Backward Suit, reż. Ryuta Miyake – Bohaterka, Yuka, niezbyt dobrze dogaduje się ze swoim ojcem, jak możemy wnioskować, w znacznej mierze ze swojej winy, na wszelkie próby nawiązania kontaktu odpowiada bowiem ostentacyjnie go ignorując. Sytuacji nie poprawia fakt, że ojciec nie wiedzieć czemu stwierdził, że alkohol jest dokładnie tym, czego potrzebuje by móc swobodnie i pewnie nawiązać rozmowę ze swoją latoroślą. Od pewnego momentu podczas niełatwych powrotów z posiedzeń nad szkłem zaczyna mu się przytrafiać coś dziwnego... Najjaśniejszy punkt tego zbioru i po prostu udana krótkometrażówka, utrzymana tym razem w komediowym nastroju, a jednocześnie zaskakująco autentyczna w ukazaniu relacji między bohaterami. Jedynym minusem bardzo sympatycznego, ale i dającego trochę do myślenia filmiku jest fakt, że nie dowiadujemy się więcej o legendzie „odwróconego garnituru”. Chciałbym wiedzieć czy to żart wymyślony na potrzeby noweli czy jedna z bardziej osobliwych japońskich urban legends.


Examination Room # 3 część 1 i 2, reż. Akio Yoshida, Akimi Yoshida – Wycieczka pary młodych ludzi do opuszczonego szpitala przybiega nieoczekiwany obrót kiedy dziewczyna wpada w trans i zaczyna rozmawiać z niewidzialnym lekarzem. Zabrana stamtąd nic nie pamięta. Jakiś czas później zaczyna jednak zachowywać się coraz dziwniej i przestaje odbierać telefony. Chłopak odnajduje ją ponownie w upiornym szpitalu i odkrywa niewiarygodną i perwersyjną prawdę... Kolejna z lepszych opowieści, odwołująca się do jednego z bardziej transgresyjnych horrorowych motywów: kontaktów seksualnych między żywymi i duchami. Japońska groza ma w tej dziedzinie spore tradycje, żeby wspomnieć jedną z najsłynniejszych japońskich legend, „Botan Doro”, czy opowiadania „Pogodzenie” Lafcadio Hearna i „Dom wśród zarośli” Uedy Akinariego zaadaptowane w kinowych arcydziełach „Kwaidan” i „Opowieści księżycowe”. „Examination Room” nie sięga oczywiście ich [poziomu wyrafinowania i wstrząsu, okazuje się jednak całkiem satysfakjcjonujący, choć do wybitności sporo mu brakuje.

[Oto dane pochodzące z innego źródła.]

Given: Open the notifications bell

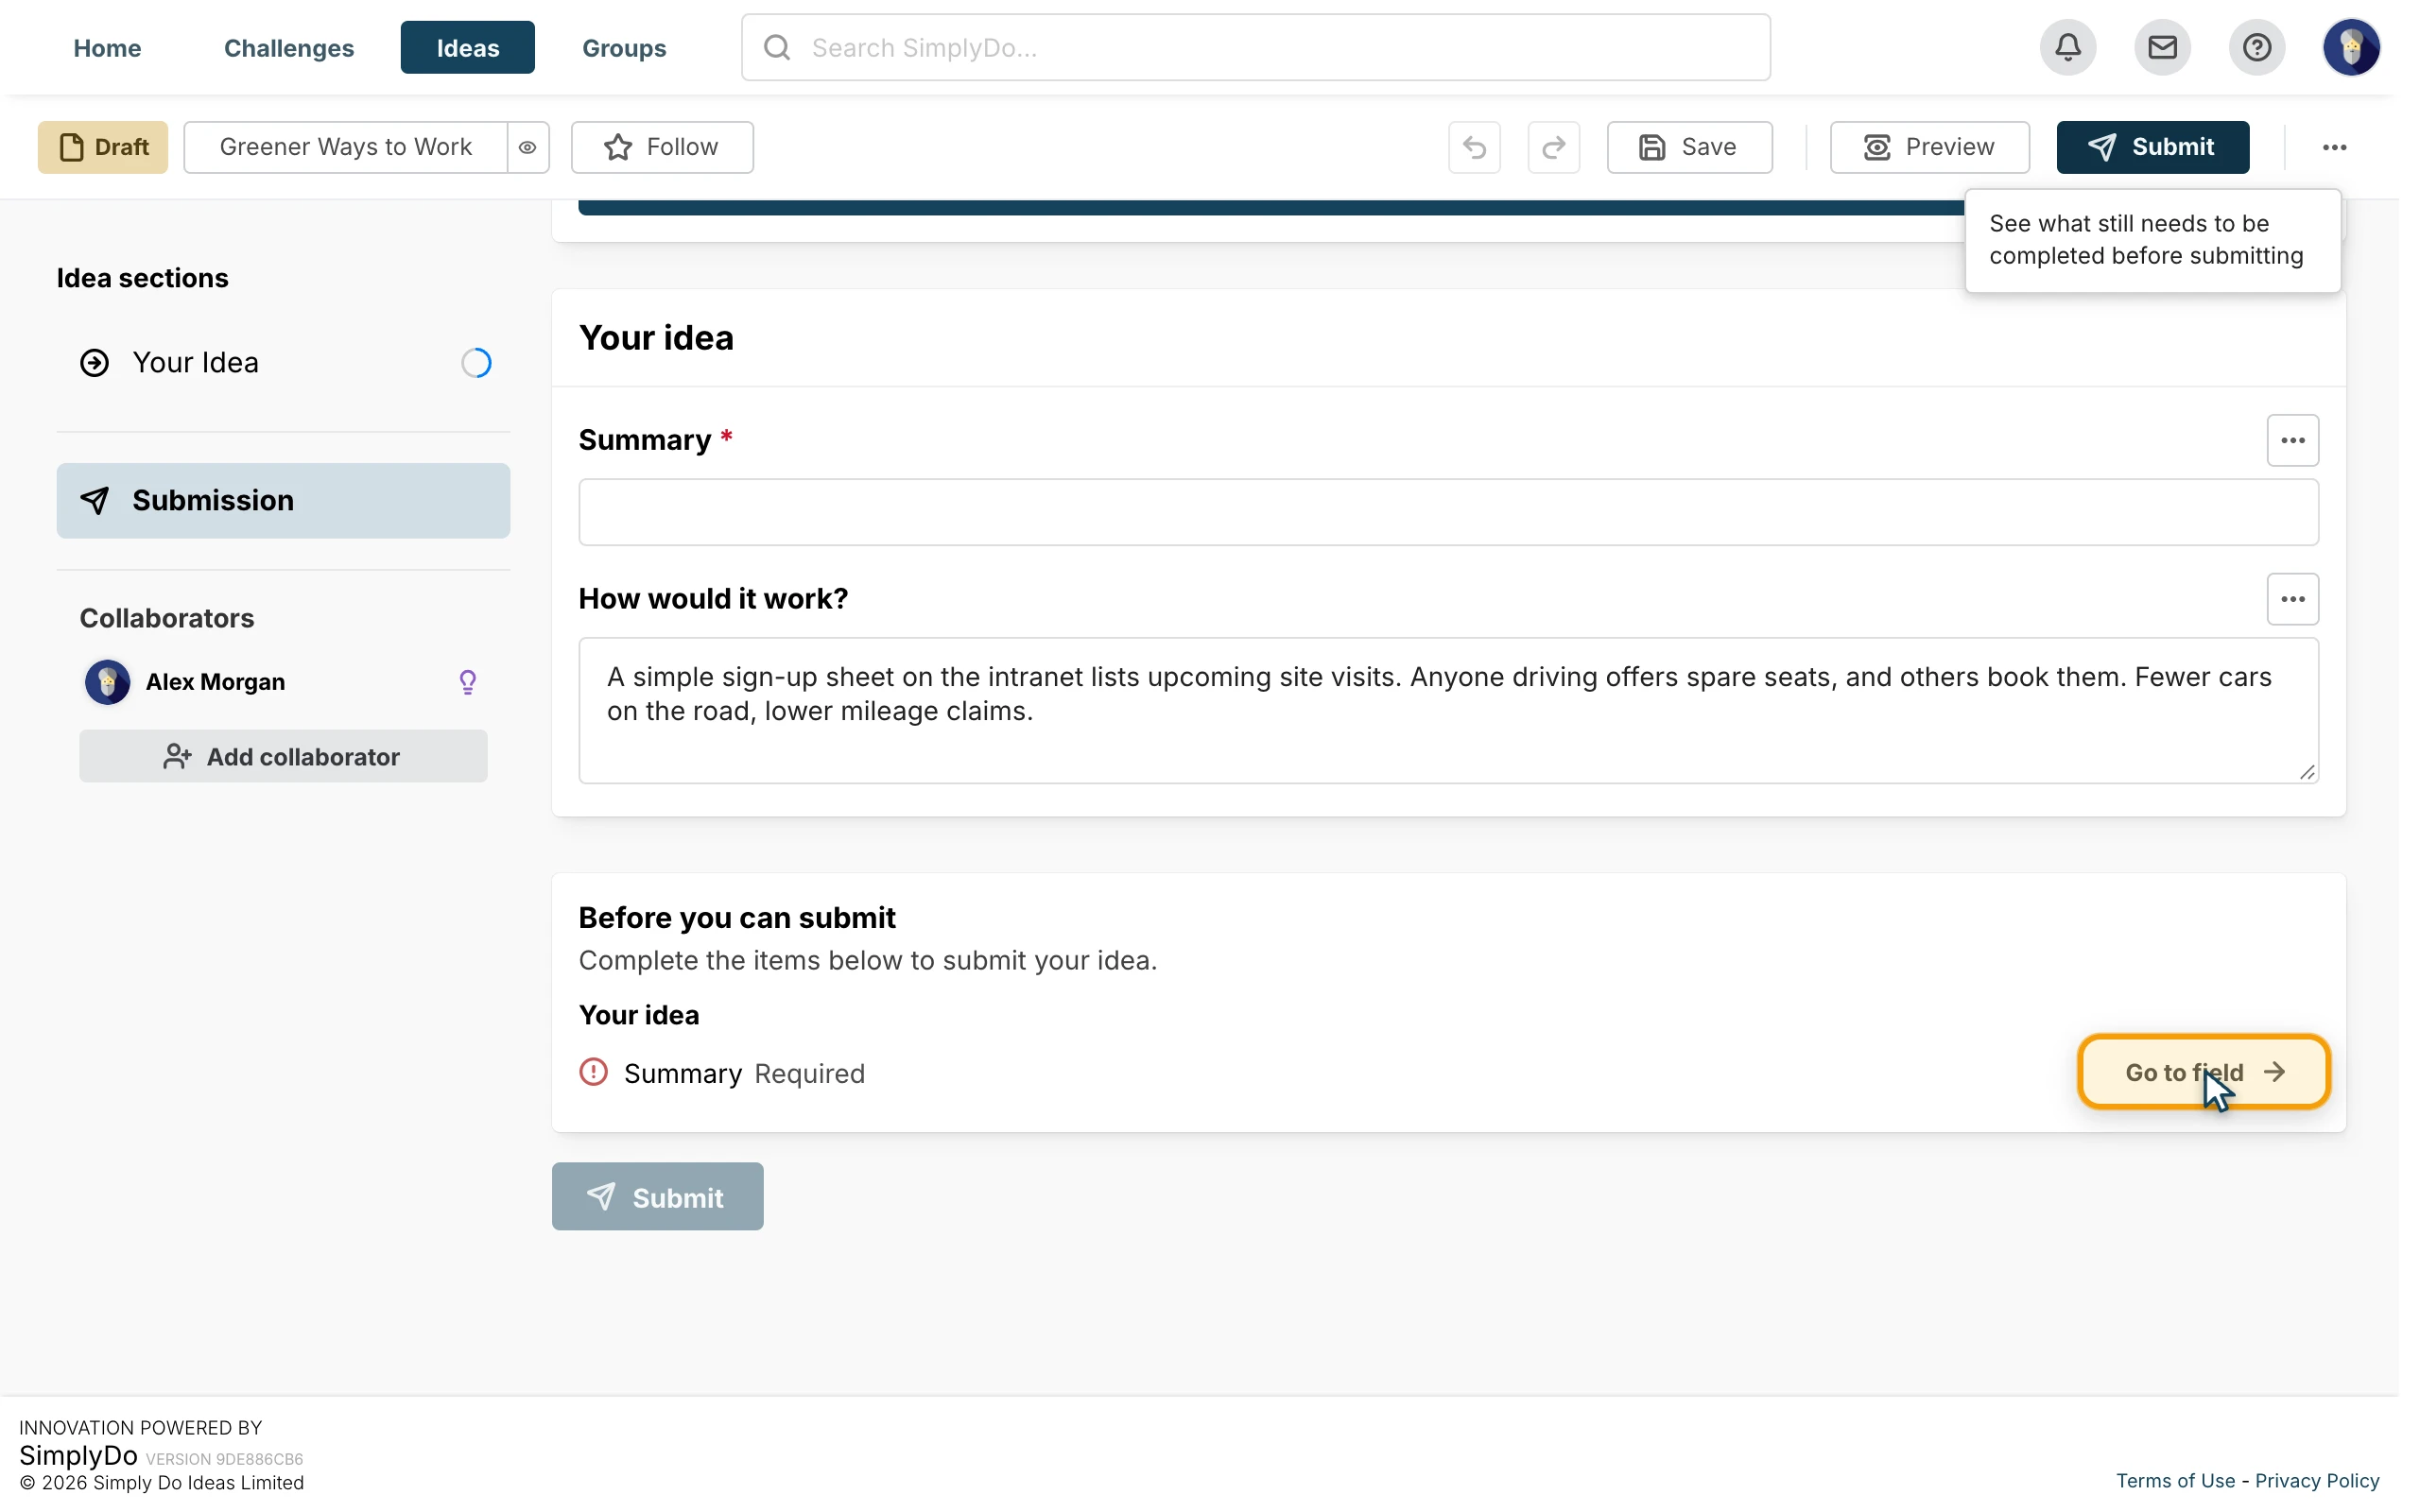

Forgotten Item, reż. Ryo Nanba – Po przeprowadzce do nowego mieszkania młoda dziewczyna zaczyna odbierać niepokojące telefony. Codziennie w nocy o tej samej porze kobiecy głos w słuchawce mówi: „Oddaj to!”... Kolejna nowela, która próbuje wyglądać jak przedstawienie czyjejś autentycznej paranormalnej przygody. Niestety nietrudno sobie wyobrazić reakcji osoby , której przeżycia ją zainspirowały (o ile oczywiście taka osoba istnieje): „Hej, przecież w rzeczywistości to było naprawdę niesamowite!”.


Video, reż. Hirokatsu Kihara – Nastolatka odwiedza starszą siostrę w jej nowym mieszkaniu i staje oko w oko z siłami nadprzyrodzonymi... Wbrew tytułowi krótkometrażówka Kihary nie ma nic wspólnego z legendarnym „Ringu”. Tak naprawdę nie wiemy czy paranormalne zajścia faktycznie koncentrują się wokół telewizora czy też duchy pokazałyby się na przykład w lustrze gdyby właśnie w nie wpatrywała się bohaterka. Właśnie ten brak dookreślenia i rozwinięcia podstawowych wątków staje się tu głównym mankamentem podminowującym całkiem niezłe pomysły, jak zastąpienie onryo duchem psychopatycznego mordercy. Szkoda, bo wystarczyłoby pokazać trochę więcej i byłoby zupełnie dobrze.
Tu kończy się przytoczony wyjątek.